However, it is also possible to initially prepare an emulsion and optionally store it temporarily, this emulsion not being identical to the actual casting solution, but only being mixed with this solution at a later stage. Higher speed stirrers, so-called mixing sirens, "Ultraturrax" devices and ultrasonic devices, for example, are suitable as emulsifying devices for this purpose. The compounds of the general formula I are generally used in a quantity of from 0.05 to 5.0 parts, based on 1 part of color coupler. They are preferably used in quantities of from 0.1 to 1.0 parts, per part of colour coupler (parts by weight).
The color photographic recording material of the present invention contains at least one silver halide emulsion layer and at least one color coupler associated with this emulsion layer.

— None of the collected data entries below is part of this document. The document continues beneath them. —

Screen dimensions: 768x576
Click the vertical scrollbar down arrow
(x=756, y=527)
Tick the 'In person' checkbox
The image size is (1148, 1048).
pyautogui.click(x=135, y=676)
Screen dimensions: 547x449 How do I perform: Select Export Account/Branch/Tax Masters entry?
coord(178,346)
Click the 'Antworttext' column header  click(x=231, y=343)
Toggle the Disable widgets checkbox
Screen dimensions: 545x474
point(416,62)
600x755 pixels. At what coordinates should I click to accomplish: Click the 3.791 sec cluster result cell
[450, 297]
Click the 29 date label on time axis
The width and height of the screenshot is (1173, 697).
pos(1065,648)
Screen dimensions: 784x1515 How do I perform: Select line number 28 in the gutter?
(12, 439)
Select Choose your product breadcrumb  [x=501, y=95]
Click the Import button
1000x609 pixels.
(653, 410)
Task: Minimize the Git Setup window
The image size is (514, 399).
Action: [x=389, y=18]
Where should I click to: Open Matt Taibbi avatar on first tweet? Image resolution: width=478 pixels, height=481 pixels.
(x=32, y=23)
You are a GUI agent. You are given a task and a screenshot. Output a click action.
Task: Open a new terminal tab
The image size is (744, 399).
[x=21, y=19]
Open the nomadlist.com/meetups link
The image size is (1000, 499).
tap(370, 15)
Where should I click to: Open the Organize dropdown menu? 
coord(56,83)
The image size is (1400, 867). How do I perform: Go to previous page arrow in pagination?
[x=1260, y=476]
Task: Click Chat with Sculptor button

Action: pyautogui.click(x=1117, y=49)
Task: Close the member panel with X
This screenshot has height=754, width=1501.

The term "associated" is understood to mean that the spatial arrangement of silver halide emulsion layer and color coupler is such that an interaction is possible between them during chromogenic development, which interaction allows an imagewise conformity between the formed silver image and the imagewise distribution of the dye produced by chromogenic development. For this purpose, the color coupler does not necessarily have to be contained in the light-sensitive silver halide emulsion layer. It may also be present in a light-insensitive binder layer which is next to the silver halide emulsion layer. The color photographic recording material according to the present invention usually contains at least three silver halide emulsion layers of differing spectral sensitivity and color couplers associated in each case, the term "associated" also covering the relation between the spectral sensitivity of the silver halide emulsion layer and the color of the dye produced from the associated color coupler during chromogenic development. The color of the image dye is generally complementary to the color of the light which is recorded in the associated silver halide emulsion layer. In specific cases, the color photographic recording material may also contain several silver halide emulsion layers of the same spectral sensitivity and optionally of a different overall sensitivity ("speed"), in which case, several silver halide emulsion layers having the respectively associated color couplers may again be combined into layer units, either being arranged according to their spectral sensitivity or according to their overall sensitivity. Layers or layer units of different spectral sensitivity are usually separated from each other by light-insensitive intermediate layers, in order effectively to prevent undesirable diffusion of developer oxidation products into non (spectrally) associated layers containing color couplers. The intermediate layers may be pure binder layers or such layers which contain other additives, for example, compounds which are capable of reacting with diffusing developer-oxidation products, filter dyes, hardening agents, embedded developers, UV absorbers or (non-light-sensitive) micrate emulsions.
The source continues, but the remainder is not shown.